---------- Provided entries ----------

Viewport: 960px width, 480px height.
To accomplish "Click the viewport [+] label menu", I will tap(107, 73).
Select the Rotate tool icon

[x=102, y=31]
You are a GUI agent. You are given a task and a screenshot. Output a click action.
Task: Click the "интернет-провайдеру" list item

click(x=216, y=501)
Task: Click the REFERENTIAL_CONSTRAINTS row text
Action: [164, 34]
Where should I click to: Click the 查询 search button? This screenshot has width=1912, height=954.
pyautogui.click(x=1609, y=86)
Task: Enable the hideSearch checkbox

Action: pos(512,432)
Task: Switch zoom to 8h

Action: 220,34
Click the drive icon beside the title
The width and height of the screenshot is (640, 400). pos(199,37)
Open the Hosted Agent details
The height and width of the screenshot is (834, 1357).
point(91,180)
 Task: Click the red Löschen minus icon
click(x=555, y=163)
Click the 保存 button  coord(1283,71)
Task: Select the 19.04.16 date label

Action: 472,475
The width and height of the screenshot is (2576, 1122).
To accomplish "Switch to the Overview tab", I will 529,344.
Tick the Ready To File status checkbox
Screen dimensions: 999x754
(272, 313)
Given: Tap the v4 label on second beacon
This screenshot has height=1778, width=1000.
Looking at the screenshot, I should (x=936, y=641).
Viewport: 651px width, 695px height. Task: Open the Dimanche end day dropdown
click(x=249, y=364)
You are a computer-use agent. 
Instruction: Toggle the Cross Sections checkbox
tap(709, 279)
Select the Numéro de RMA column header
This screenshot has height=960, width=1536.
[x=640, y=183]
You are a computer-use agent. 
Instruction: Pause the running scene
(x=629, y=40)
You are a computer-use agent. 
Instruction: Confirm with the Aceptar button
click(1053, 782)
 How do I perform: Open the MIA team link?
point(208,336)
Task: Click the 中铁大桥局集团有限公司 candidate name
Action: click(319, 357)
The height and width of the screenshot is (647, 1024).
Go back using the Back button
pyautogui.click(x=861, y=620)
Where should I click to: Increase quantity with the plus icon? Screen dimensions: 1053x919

----------

■ **Task to carry out**
Copy out each line of the material above that holds the word "accomplish".

■ **Your response**
To accomplish "Click the viewport [+] label menu", I will tap(107, 73).
To accomplish "Switch to the Overview tab", I will 529,344.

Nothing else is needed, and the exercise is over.